Python's "only one way to do it" philosophy isn't good?

Chris Mellon arkanes at gmail.com
Wed Jun 27 11:35:54 EDT 2007


On 6/27/07, Douglas Alan <doug at alum.mit.edu> wrote:
> Paul Rubin <http://phr.cx@NOSPAM.invalid> writes:
>

> Gee, that's back to the future with 1975 Lisp technology.  Destructors
> are a much better model for dealing with such things (see not *all*
> good ideas come from Lisp -- a few come from C++) and I am dismayed
> that Python is deprecating their use in favor of explicit resource
> management.  Explicit resource management means needlessly verbose
> code and more opportunity for resource leaks.
>
> The C++ folks feel so strongly about this, that they refuse to provide
> "finally", and insist instead that you use destructors and RAII to do
> resource deallocation.  Personally, I think that's taking things a bit
> too far, but I'd rather it be that way than lose the usefulness of
> destructors and have to use "when" or "finally" to explicitly
> deallocate resources.
>

This totally misrepresents the case. The with statement and the
context manager is a superset of the RAII functionality. It doesn't
overload object lifetimes, rather it makes the intent (code execution
upon entrance and exit of a block) explicit. You use it in almost
exactly the same way you use RAII in C++ (creating new blocks as you
need new scopes), and it performs exactly the same function.

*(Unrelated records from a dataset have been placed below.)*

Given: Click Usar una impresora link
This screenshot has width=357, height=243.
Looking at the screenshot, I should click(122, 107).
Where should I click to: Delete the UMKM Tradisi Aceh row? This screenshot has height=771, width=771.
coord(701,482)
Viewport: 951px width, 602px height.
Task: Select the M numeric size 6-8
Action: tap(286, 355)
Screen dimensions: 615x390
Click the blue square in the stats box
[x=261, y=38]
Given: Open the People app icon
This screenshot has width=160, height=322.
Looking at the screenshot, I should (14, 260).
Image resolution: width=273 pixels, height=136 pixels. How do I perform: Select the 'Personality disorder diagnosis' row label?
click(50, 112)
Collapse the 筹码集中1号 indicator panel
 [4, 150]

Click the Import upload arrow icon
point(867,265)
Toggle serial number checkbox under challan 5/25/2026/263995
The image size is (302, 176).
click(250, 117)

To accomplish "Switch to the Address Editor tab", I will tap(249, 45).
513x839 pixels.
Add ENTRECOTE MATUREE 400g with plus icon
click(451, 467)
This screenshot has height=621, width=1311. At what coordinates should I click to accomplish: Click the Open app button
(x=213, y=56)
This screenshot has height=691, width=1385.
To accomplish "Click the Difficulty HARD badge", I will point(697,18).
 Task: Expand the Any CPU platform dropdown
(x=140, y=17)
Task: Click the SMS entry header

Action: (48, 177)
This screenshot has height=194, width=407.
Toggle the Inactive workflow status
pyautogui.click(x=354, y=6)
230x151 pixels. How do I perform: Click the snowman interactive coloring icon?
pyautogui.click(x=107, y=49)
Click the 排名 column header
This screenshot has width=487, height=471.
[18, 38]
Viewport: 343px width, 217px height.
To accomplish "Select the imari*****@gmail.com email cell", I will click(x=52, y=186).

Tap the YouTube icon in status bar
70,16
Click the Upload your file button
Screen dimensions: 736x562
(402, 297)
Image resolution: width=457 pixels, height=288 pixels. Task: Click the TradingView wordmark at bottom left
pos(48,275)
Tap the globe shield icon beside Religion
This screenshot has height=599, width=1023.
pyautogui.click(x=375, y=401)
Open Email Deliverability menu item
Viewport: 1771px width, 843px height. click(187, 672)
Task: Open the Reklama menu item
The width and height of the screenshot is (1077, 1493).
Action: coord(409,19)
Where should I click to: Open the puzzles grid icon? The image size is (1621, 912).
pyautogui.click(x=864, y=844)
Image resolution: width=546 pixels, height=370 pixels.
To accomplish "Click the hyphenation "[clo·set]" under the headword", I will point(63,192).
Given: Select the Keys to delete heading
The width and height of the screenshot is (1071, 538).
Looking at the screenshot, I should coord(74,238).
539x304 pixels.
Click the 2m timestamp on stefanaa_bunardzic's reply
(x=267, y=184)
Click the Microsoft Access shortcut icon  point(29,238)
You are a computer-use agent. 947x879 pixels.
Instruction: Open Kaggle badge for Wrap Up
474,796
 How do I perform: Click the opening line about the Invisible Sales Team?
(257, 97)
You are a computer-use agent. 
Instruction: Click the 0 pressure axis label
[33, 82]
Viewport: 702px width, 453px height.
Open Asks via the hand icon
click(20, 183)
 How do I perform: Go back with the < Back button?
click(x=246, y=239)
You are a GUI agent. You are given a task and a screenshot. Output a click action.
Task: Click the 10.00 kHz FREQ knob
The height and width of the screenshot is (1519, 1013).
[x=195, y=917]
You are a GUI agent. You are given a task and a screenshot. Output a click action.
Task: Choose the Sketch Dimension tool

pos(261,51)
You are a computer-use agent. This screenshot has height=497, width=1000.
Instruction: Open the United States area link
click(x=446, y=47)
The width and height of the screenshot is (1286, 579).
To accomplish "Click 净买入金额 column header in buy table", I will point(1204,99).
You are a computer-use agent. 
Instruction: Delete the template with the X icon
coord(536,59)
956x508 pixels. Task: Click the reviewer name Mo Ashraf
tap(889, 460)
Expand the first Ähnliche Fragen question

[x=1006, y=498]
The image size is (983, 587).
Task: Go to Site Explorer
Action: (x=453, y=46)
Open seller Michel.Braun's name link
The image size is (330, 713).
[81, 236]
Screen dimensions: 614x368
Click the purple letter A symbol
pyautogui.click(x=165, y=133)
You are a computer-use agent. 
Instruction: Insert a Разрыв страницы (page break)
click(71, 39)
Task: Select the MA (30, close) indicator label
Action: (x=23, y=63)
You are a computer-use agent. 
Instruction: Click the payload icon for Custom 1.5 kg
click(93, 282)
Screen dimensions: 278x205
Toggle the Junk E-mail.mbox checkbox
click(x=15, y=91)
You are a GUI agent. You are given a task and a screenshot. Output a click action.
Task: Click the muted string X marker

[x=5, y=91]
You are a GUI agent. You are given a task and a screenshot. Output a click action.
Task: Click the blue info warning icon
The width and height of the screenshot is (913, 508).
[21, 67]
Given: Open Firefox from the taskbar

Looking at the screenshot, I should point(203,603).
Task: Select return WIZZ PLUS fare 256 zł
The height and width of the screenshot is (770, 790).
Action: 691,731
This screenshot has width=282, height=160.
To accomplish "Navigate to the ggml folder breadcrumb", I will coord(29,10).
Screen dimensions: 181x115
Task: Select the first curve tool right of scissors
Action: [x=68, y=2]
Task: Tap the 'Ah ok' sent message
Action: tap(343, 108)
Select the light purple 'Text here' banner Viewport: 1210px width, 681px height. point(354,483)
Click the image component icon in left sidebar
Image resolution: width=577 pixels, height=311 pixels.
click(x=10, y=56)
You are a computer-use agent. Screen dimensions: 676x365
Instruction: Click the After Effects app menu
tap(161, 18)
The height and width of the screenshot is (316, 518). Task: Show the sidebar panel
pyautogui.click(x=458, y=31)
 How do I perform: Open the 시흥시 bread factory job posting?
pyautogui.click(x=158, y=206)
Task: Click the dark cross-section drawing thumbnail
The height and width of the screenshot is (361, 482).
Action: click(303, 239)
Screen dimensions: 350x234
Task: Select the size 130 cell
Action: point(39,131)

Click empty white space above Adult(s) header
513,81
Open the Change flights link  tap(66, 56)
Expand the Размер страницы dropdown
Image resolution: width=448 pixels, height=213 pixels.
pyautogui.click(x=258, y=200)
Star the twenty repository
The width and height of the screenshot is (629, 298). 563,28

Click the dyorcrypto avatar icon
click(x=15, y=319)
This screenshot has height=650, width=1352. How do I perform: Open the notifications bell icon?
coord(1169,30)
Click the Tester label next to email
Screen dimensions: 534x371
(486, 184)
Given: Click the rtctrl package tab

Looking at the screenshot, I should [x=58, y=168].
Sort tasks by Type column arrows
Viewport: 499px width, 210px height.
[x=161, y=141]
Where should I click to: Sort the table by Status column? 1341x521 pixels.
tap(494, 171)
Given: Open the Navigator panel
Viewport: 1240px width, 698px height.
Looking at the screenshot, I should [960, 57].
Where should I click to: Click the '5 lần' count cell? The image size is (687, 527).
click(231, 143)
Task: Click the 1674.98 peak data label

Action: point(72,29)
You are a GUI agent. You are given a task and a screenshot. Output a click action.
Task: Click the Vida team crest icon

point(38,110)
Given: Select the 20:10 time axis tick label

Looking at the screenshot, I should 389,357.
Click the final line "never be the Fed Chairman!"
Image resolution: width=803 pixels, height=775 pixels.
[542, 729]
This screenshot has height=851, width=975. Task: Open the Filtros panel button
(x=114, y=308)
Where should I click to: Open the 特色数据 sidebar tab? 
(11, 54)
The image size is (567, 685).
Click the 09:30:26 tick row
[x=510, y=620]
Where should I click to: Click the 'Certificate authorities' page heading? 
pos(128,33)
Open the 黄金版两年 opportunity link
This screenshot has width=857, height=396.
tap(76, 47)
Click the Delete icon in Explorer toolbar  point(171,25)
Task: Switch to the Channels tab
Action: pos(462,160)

Nobody in their right mind has ever tried to get rid of explicit
resource management - explicit resource management is exactly what you
do every time you create an object, or you use RAII, or you open a
file. *Manual* memory management, where the tracking of references and
scopes is placed upon the programmer, is what people are trying to get
rid of and the with statement contributes to that goal, it doesn't
detract from it. Before the with statement, you could do the same
thing but you needed nested try/finally blocks and you had to
carefully keep track of the scopes, order of object creation, which
objects were created, all that. The with statement removes the manual,
error prone work from that and lets you more easily write your intent
- which is *precisely* explicit resource management.

RAII is a good technique, but don't get caught up on the
implementation details. The fact that it's implemented via stack
objects with ctors and dtors is a red herring. The significant feature
is that it's you've got explicit, predictable resource management with
(and this is the important bit) a guarantee that code will be called
in all cases of scope exit.

The with statement does exactly the same thing, but is actually
superior because

a) It doesn't tie the resource managment to object creation. This
means you can use, for example, with lock: instead of the C++ style
Locker(lock)

and

b) You can tell whether you exited with an exception, and what that
exception is, so you can take different actions based on error
conditions vs expected exit. This is a significant benefit, it allows
the application of context managers to cases where RAII is weak. For
example, controlling transactions.

> > Python object lifetimes are in fact NOT predictable because the ref
> > counting doesn't (and can't) pick up cyclic structure.
>
> Right, but that doesn't mean that 99.9% of the time, the programmer
> can't immediately tell that cycles aren't going to be an issue.
>
> I love having a *real* garbage collector, but I've also dealt with C++
> programs that are 100,000+ lines long and I wrote plenty of Python
> code before it had a real garbage collector, and I never had any
> problem with cyclic data structures causing leaks.  Cycles are really
> not all that common, and when they do occur, it's usually not very
> difficult to figure out where to add a few lines to a destructor to
> break the cycle.
>

They can occur in the most bizarre and unexpected places. To the point
where I suspect that the reality is simply that you never noticed your
cycles, not that they didn't exist.

> > And the refcounts are a performance pig in multithreaded code,
> > because of how often they have to be incremented and updated.
>
> I'm willing to pay the performance penalty to have the advantage of
> not having to use constructs like "when".
>

"with". And if you think you won't need it because python will get
"real" GC you're very confused about what GC does and how.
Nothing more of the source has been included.